The system requires comprehensive equipment data, sensor monitoring, and digital management capabilities.
The system requires continuous calibration and optimization to maintain analytical accuracy.
A pilot test of the system should be conducted at a single plant and gradually expanded to other sites.
The system can be integrated with ISO 14001, ISO 50001, and carbon management systems to enhance management effectiveness.
Low-Carbon Lifestyle APP for Employees
Employee participation and user experience
Design of low-carbon actions
Logic of calculating carbon reduction benefits and data accuracy
Platform functionality, system stability, and information security
Incentive mechanism design and long-term sustainability
Participation tracking and data analysis
Implementation and Operations Tips
In the initial stages of implementation, the main challenges for both the AI-powered smart environmental management system and the employee low-carbon lifestyle APP included cross-system data integration, equipment data quality, and AI model development.
To enhance implementation effectiveness, ASEH established a cross-functional collaboration mechanism, bringing together sustainability, plant operations, equipment, manufacturing, and IT departments to jointly drive the project. The following implementation approaches were adopted for different applications:
AI-powered smart environmental management system: AI controls were first implemented for energy-intensive equipment to quickly achieve energy savings, followed by gradual expansion to applications such as water resource management and environmental monitoring.
Employee low-carbon lifestyle APP: Employee needs were first assessed to design low-carbon activities and incentive mechanisms aligned with user needs, thereby increasing employee engagement and fostering low-carbon lifestyle habits.

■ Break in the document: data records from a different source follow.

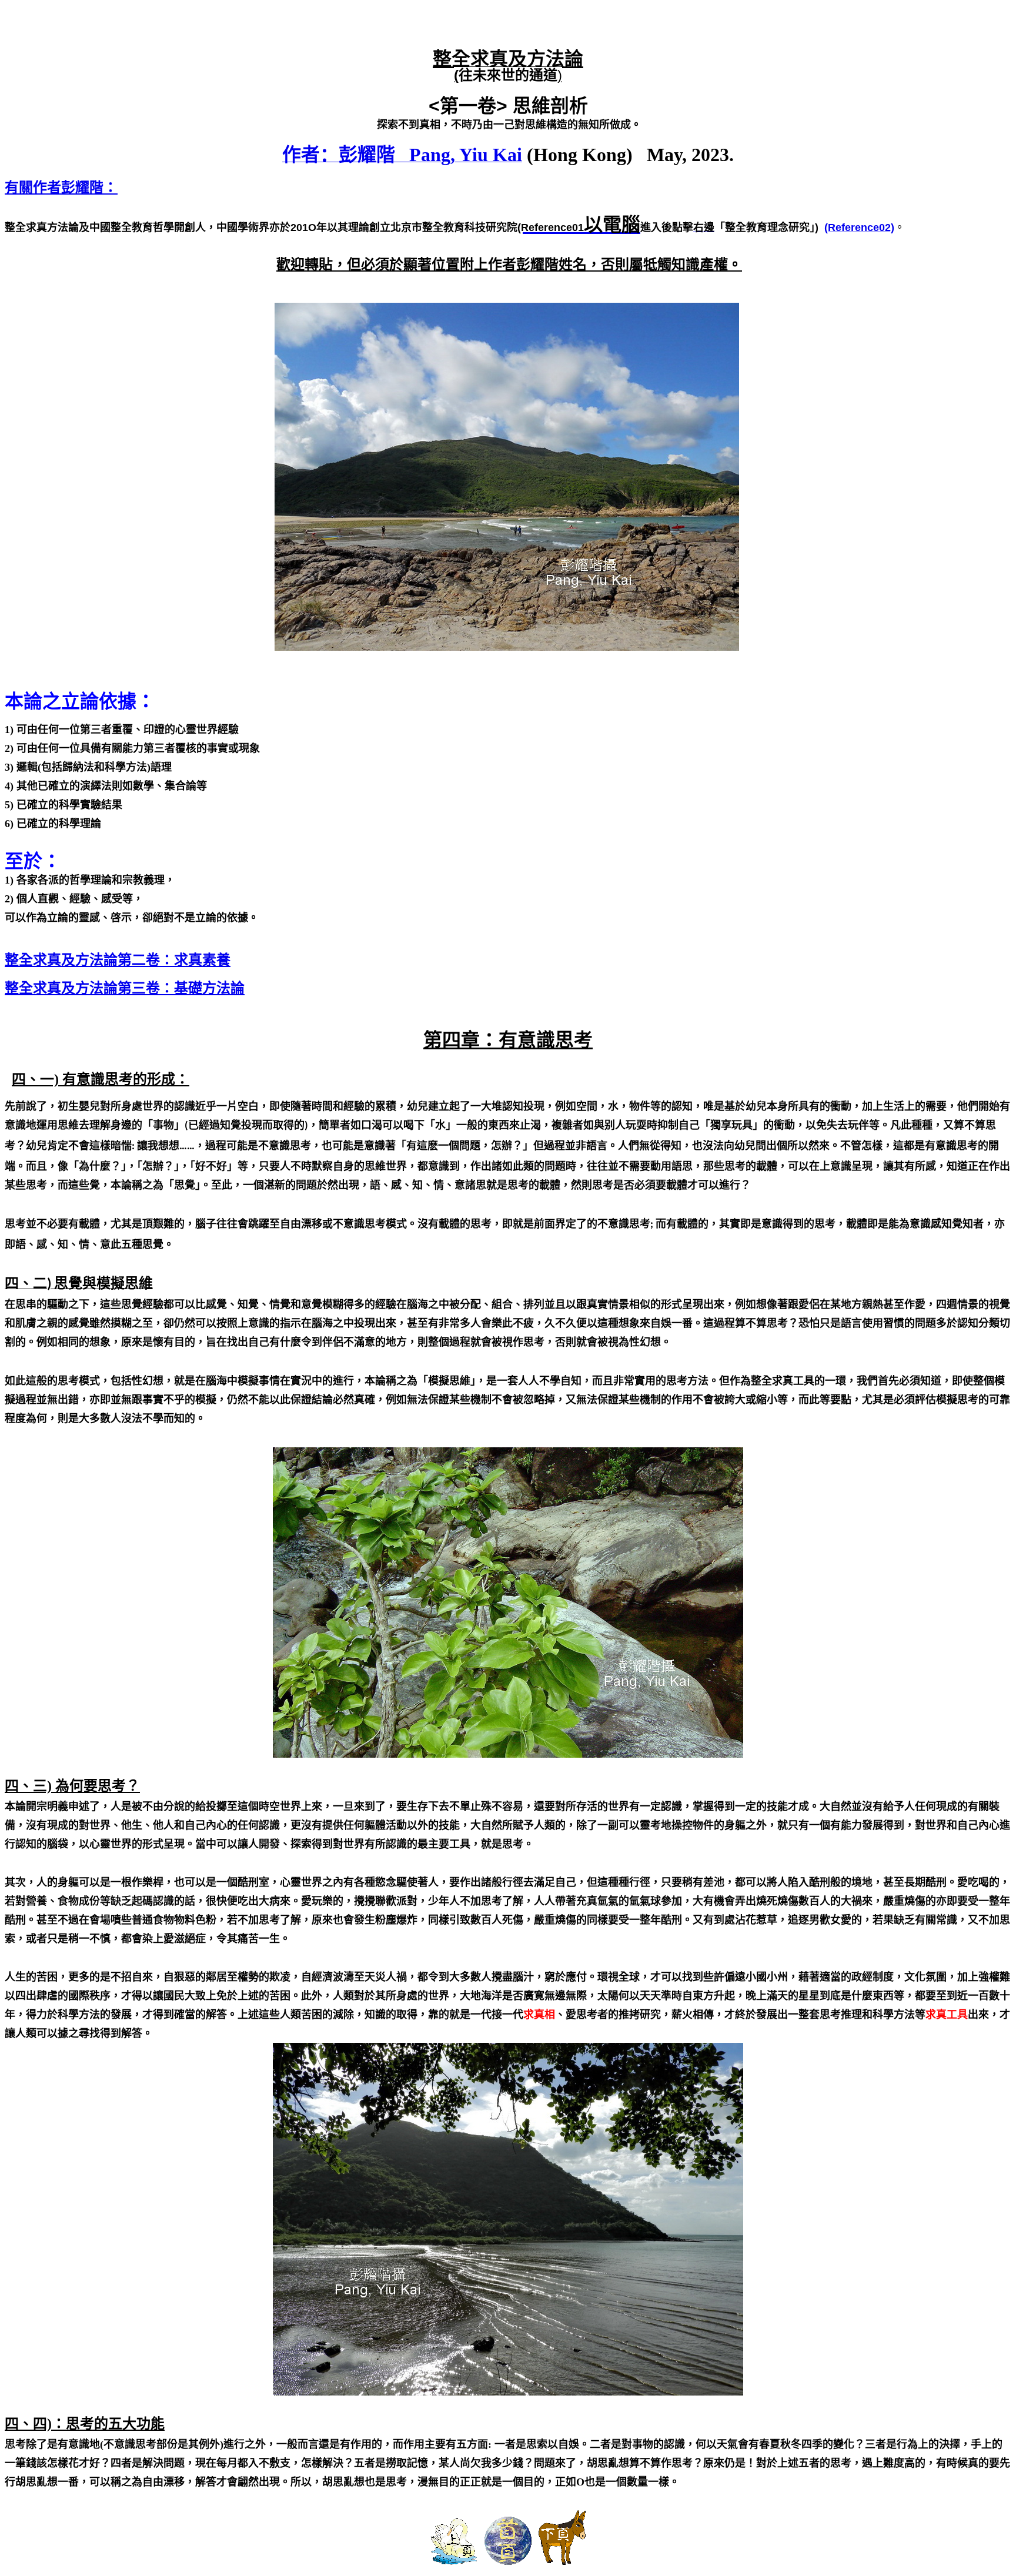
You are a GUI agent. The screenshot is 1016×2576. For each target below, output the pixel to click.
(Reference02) (859, 227)
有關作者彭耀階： (61, 187)
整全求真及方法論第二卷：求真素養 (117, 960)
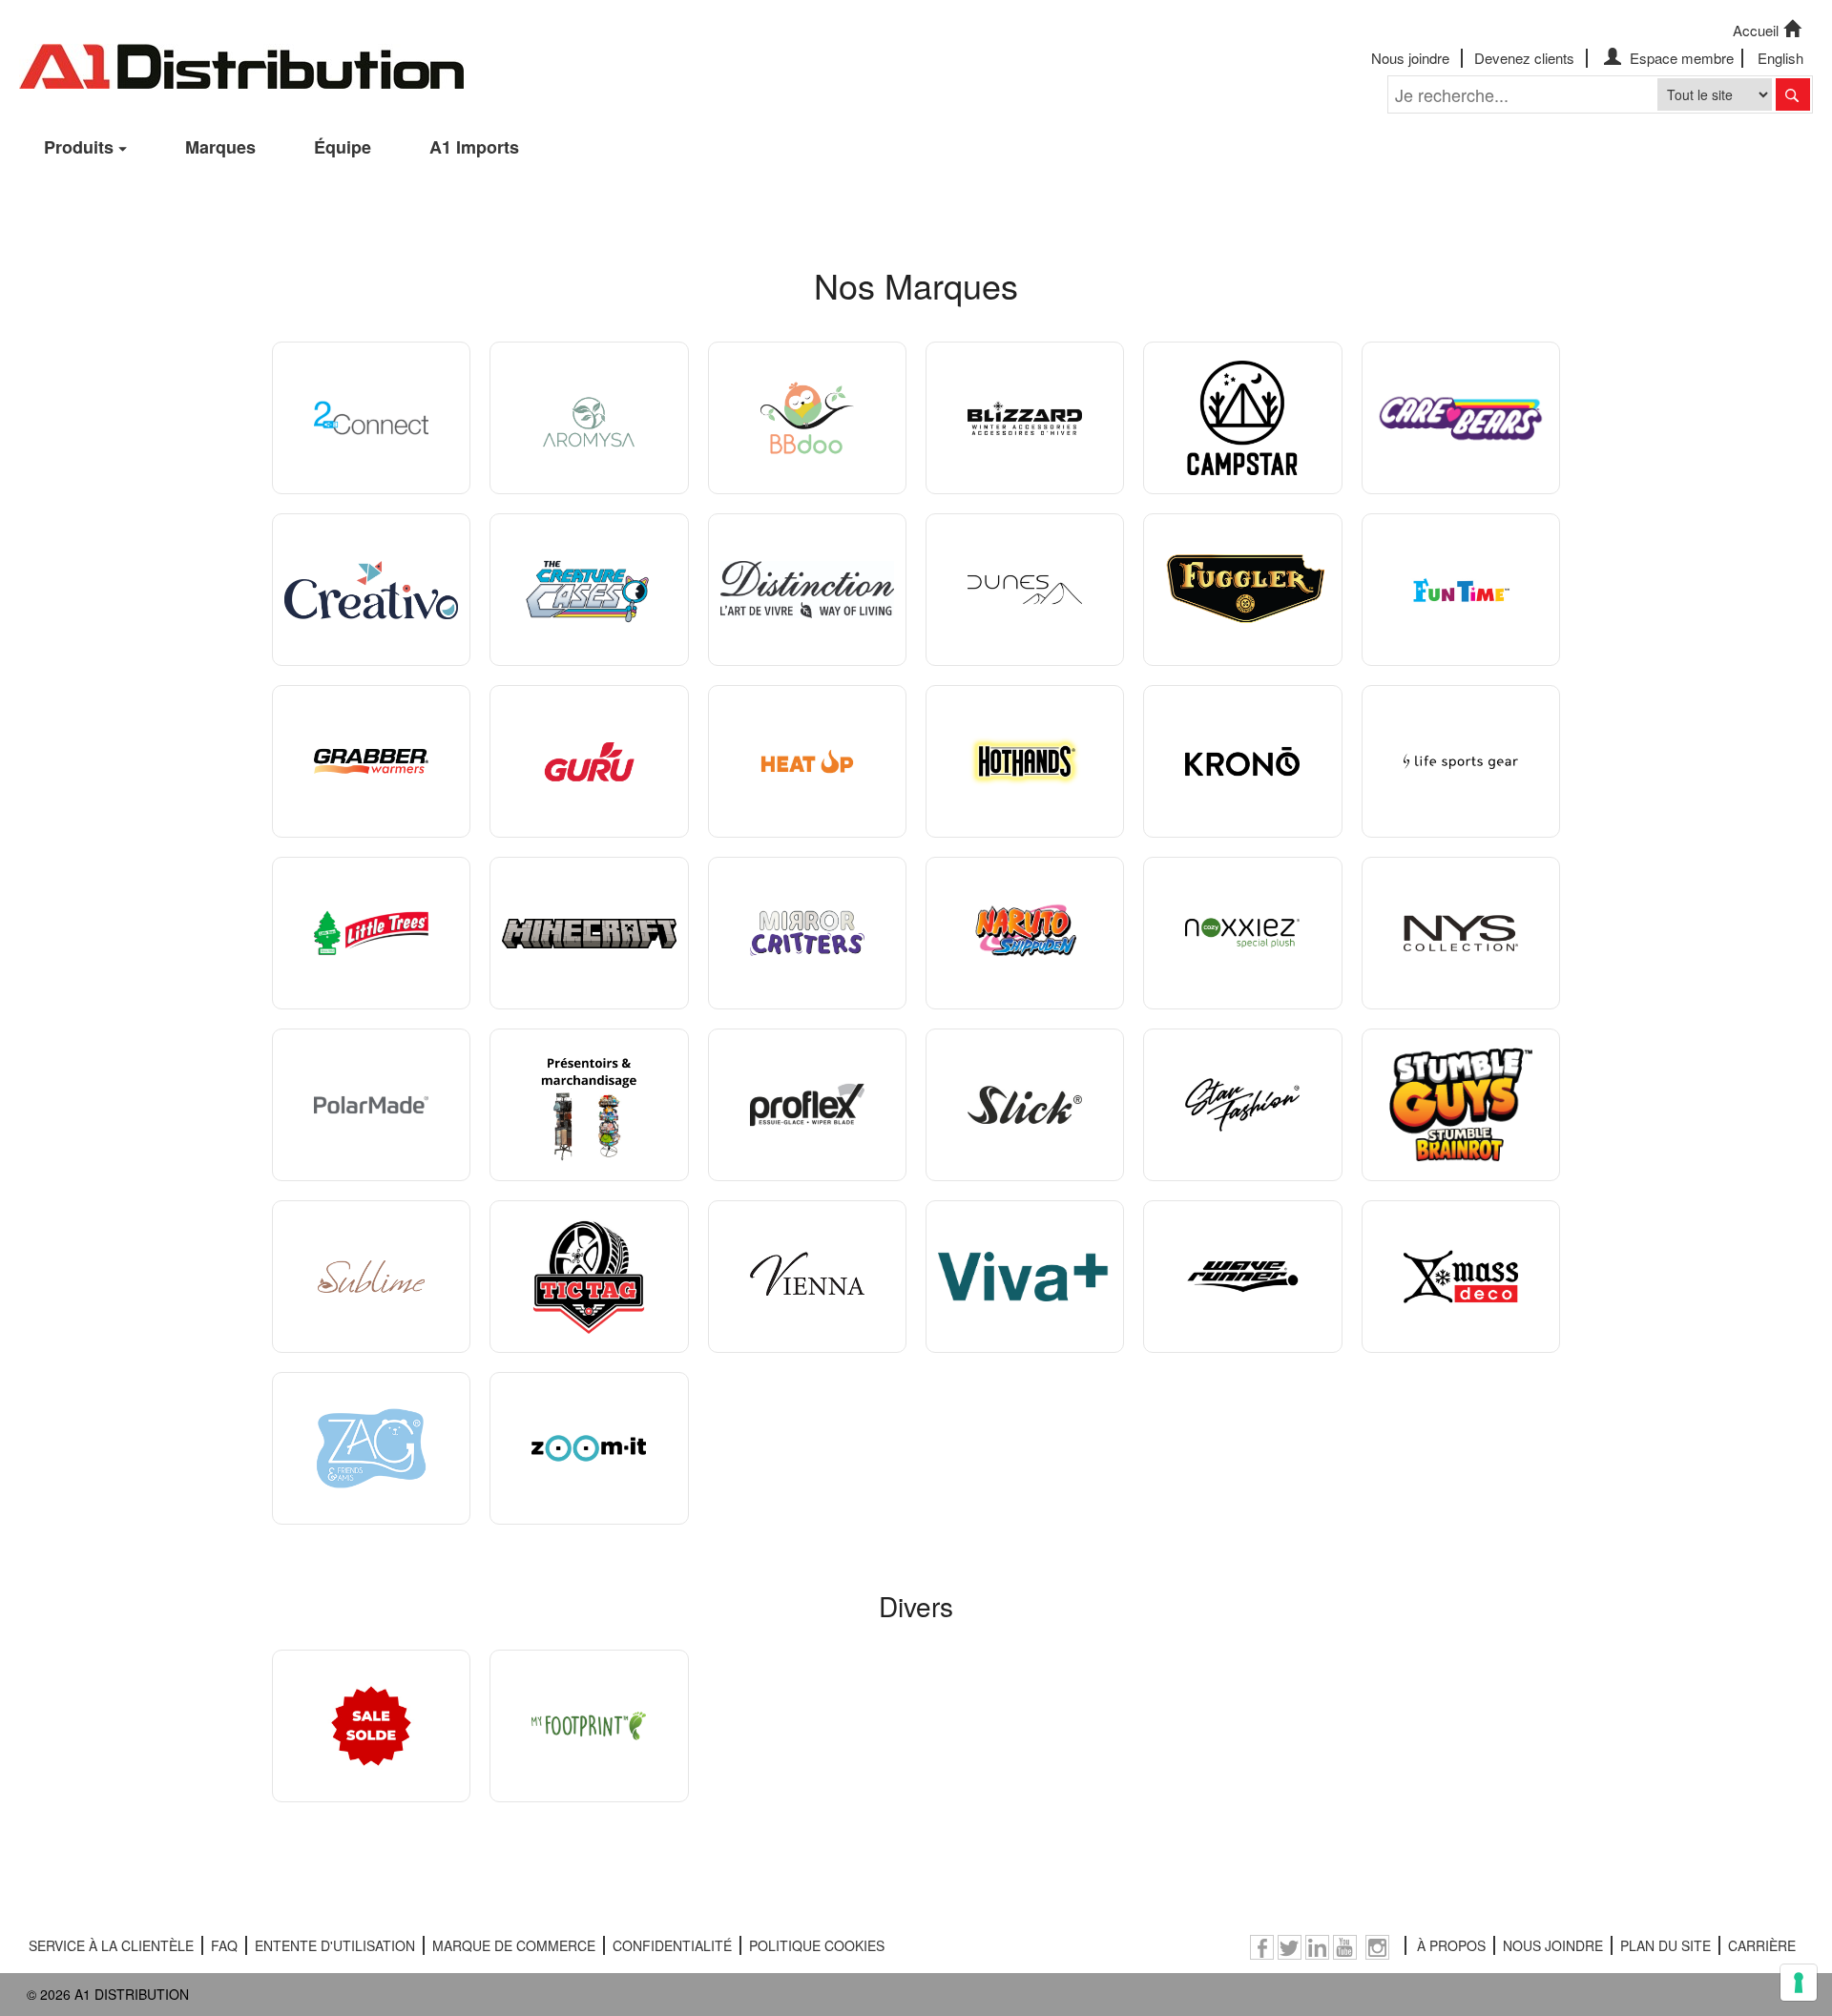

In addition, ASEH established a real-time monitoring dashboard and a performance tracking mechanism for both the environmental management system and employee low-carbon lifestyle APP to continuously validate AI model accuracy and assess improved results. These mechanisms have enabled the project to adopt a modular and standardized approach, facilitating rapid replication across different plant operations and other energy-intensive manufacturing industries, thereby ensuring more effective promotion and widespread application.